Photo: Pete Millson

Rachel Millson, from Symene Allotments in West Road shares her thinking about increasing resilience through growing food:

A couple of times a year the Simene river breaks its banks leaving my allotment submerged under a foot of water. Although the worst of the flooding has always subsided within a day with little damage done it would be wise to expect more severe effects in the future.

In order to get a sense of the challenges ahead I have revisited the Seeding our Future ‘Growing through Climate Change’ report. Although primarily aimed at commercial growers it has helped me think about how to make my allotment more resilient to changing weather patterns. For example, using green manures and interplanting crops will reduce the potential for soil erosion by keeping more of the soil covered throughout the year. If the allotment floods more often, using green manures, whilst undermining my ‘no-dig’ aims, may be protective. However, continuing to build soil quality in any way will improve drainage, allowing the allotment to recover from flooding more quickly.

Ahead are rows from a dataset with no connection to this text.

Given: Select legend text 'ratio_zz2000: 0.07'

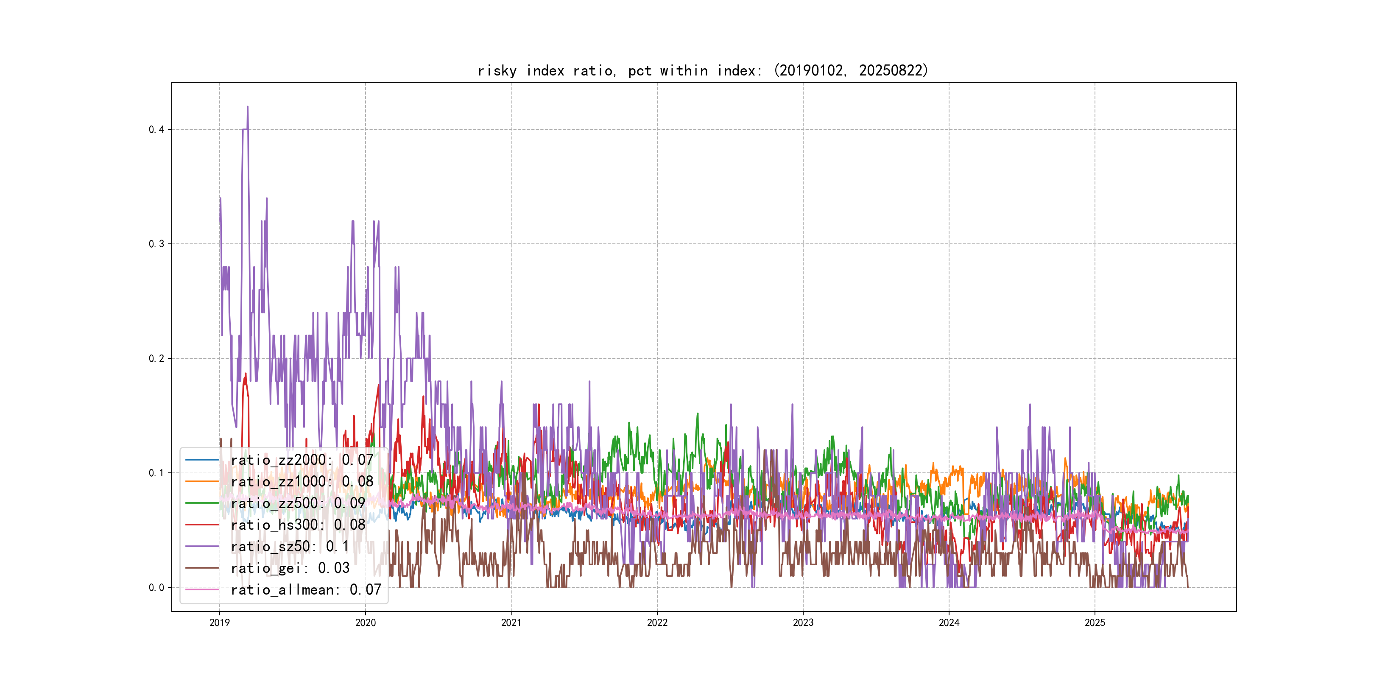Looking at the screenshot, I should [301, 460].
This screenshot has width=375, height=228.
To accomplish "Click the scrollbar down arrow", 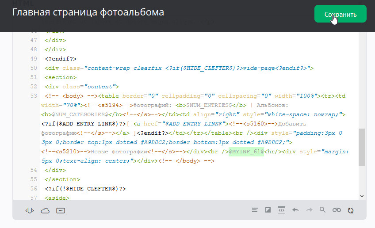I will [x=362, y=195].
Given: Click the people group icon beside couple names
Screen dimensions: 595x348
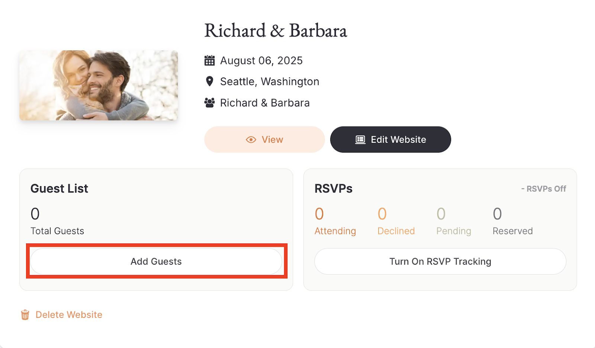Looking at the screenshot, I should (x=209, y=103).
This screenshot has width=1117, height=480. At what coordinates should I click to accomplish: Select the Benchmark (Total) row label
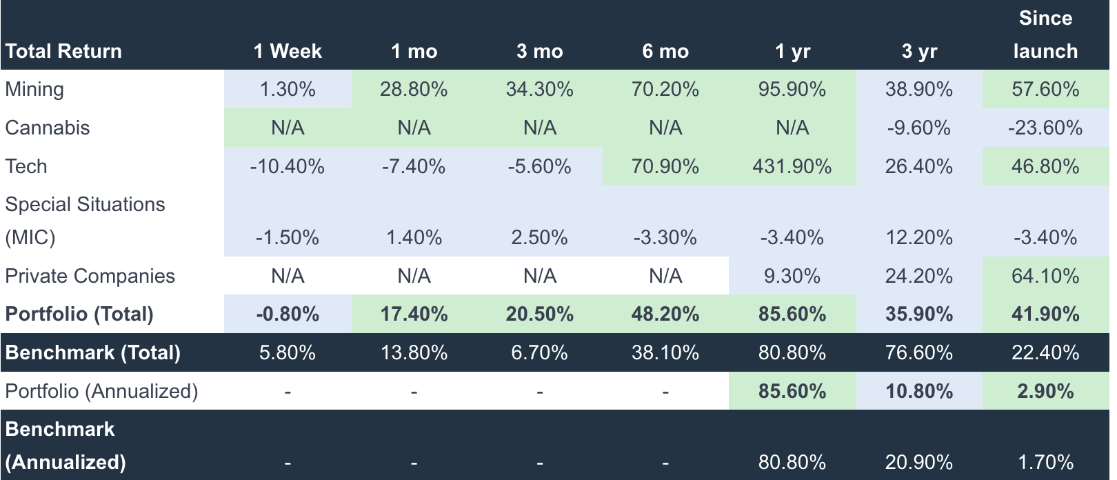pyautogui.click(x=92, y=352)
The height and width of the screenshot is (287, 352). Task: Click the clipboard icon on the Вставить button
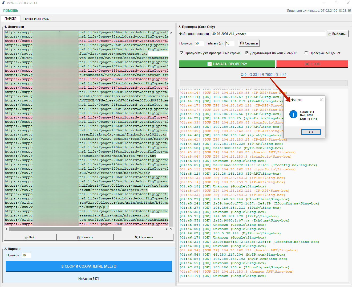(78, 237)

The report also discusses the crops that may become harder to grow locally in future but also those that may benefit from a change in climate. Consequently this year I will be growing Salsify for the first time. Experimenting with different crops is doubly important when one considers the phenomenon of ‘appetite fatigue’ where people choose to starve rather than adopt unfamiliar foods forced upon them in stressful situations (see Sharon Astyk Independence Days: A Guide to Sustainable Food Storage & Preservation P102) Learning to grow and prepare less familiar adaptive crops now and then sharing them with our friends and family is an enjoyable route to future food resilience.